RECORDS SHOWN section start

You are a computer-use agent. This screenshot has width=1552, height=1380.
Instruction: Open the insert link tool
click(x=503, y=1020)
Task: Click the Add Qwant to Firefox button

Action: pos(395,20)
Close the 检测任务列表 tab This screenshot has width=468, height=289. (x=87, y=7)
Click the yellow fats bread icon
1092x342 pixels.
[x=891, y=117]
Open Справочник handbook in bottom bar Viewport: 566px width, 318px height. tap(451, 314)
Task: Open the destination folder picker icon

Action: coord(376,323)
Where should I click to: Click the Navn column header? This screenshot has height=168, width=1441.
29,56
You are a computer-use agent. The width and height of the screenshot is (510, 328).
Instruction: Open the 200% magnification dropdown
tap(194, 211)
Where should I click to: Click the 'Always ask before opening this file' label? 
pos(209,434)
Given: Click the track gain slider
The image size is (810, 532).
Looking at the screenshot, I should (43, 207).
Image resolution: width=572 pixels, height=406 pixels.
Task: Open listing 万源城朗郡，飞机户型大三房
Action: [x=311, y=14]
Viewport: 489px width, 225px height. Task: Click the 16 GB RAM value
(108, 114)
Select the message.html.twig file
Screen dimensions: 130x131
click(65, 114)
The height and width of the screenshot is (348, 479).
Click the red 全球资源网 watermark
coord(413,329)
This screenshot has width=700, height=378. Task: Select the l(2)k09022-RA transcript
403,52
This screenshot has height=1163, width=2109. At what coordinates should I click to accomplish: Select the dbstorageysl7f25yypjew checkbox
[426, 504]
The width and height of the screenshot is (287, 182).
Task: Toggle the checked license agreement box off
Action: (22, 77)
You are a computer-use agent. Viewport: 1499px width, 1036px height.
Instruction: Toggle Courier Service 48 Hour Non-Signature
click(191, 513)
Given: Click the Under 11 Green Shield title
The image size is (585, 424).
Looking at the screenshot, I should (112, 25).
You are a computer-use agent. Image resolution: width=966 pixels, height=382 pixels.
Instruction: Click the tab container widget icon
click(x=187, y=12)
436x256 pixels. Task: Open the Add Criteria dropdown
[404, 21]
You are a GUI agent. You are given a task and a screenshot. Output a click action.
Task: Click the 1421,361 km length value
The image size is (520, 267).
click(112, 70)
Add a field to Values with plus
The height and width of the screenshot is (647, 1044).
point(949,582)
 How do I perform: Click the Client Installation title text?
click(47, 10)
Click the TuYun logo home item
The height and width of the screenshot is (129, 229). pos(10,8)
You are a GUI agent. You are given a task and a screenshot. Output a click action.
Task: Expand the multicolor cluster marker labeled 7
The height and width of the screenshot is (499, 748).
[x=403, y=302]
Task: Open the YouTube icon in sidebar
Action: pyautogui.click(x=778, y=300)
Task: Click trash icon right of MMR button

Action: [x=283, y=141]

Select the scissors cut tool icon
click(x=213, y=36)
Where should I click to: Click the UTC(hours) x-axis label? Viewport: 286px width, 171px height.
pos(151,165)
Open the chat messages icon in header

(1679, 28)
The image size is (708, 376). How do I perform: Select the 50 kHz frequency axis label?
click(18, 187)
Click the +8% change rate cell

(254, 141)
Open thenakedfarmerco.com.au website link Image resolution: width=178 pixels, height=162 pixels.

RECORDS SHOWN section end

EXERCISE
Each line above that has "computer" adds one to the count; say the final count with no other text.

RESULT
4